Zitierter Auszug:
★ ★ ★ ★

# Mehr auswahl bei Schulter VZ



## Pacmaniacer (15. Juli 2009)

Also ich wunder mich immer was Juweliere für Steine herstellen können. Die haben ja auswahl ohne ende zur stärkung ihres Berufs.

sowas würde ich mir auch für die Schulter VZ wünschen.
wir haben grade mal 4 Versionen.
-AP
-Deff
-ZM und Crit
-ZM und MP5

ich würde mich über mehr individualität freuen.die rezepte könnten ja auch Findbar sein aber ich persönlich hab genug AP und würde mich z.b. tierisch über Rüssidurschschlag freuen.

wie seht ihr das?


----------



## Apfelbrot (15. Juli 2009)

wäre ne schöne idee


----------



## CharlySteven (11. August 2009)

die normalen schulter vz sind doch auch nur

-AP
-Deff
-ZM und Crit
-ZM und MP5

wieso sollte die schulter vz verbessert werden das es sie mit mehr unterschieden gibt`?
wäre ein zu starker buff 


			Dieser Inhalt steht nur eingeloggten Mitgliedern zur Verfügung.


----------



## MihAmb (13. August 2009)

★ ★ ★ ★

Datenauszug:
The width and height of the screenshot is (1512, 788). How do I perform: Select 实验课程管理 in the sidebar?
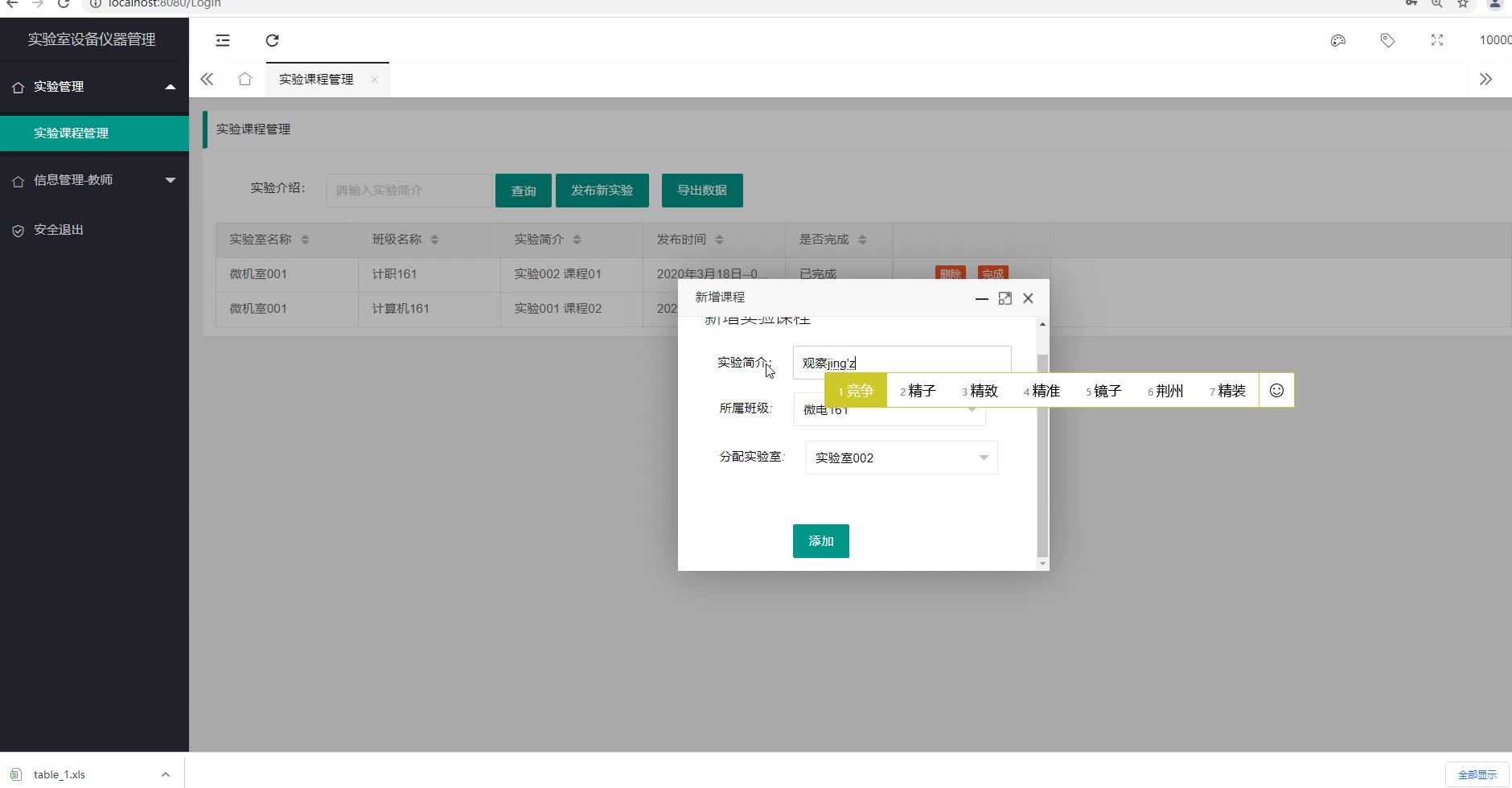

★ ★ ★ ★

Kurze Aufgabe: Erkläre in ein bis drei Sätzen, warum CharlySteven im zitierten Auszug gegen mehr Auswahl bei den Schulter VZ ist.

Vollständige Antwort: Laut CharlySteven gibt es auch die normalen Schulter VZ nur in denselben vier Versionen: AP, Deff, ZM und Crit sowie ZM und MP5. Mehr Unterschiede bei den Schulter VZ wären nach CharlySteven ein zu starker Buff.